#### [Requirement]
Determine how many lines below contain the word "Gift", then state only that figure.

[Stored data]
= = = = = = =

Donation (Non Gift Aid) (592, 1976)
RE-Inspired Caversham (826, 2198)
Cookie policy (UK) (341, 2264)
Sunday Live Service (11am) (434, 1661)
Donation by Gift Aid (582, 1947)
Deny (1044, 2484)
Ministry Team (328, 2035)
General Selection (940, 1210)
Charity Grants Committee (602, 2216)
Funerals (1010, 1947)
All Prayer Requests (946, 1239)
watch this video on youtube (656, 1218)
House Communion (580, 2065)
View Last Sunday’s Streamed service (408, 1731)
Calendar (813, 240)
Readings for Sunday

= = = = = = =

#### [The completed task]
2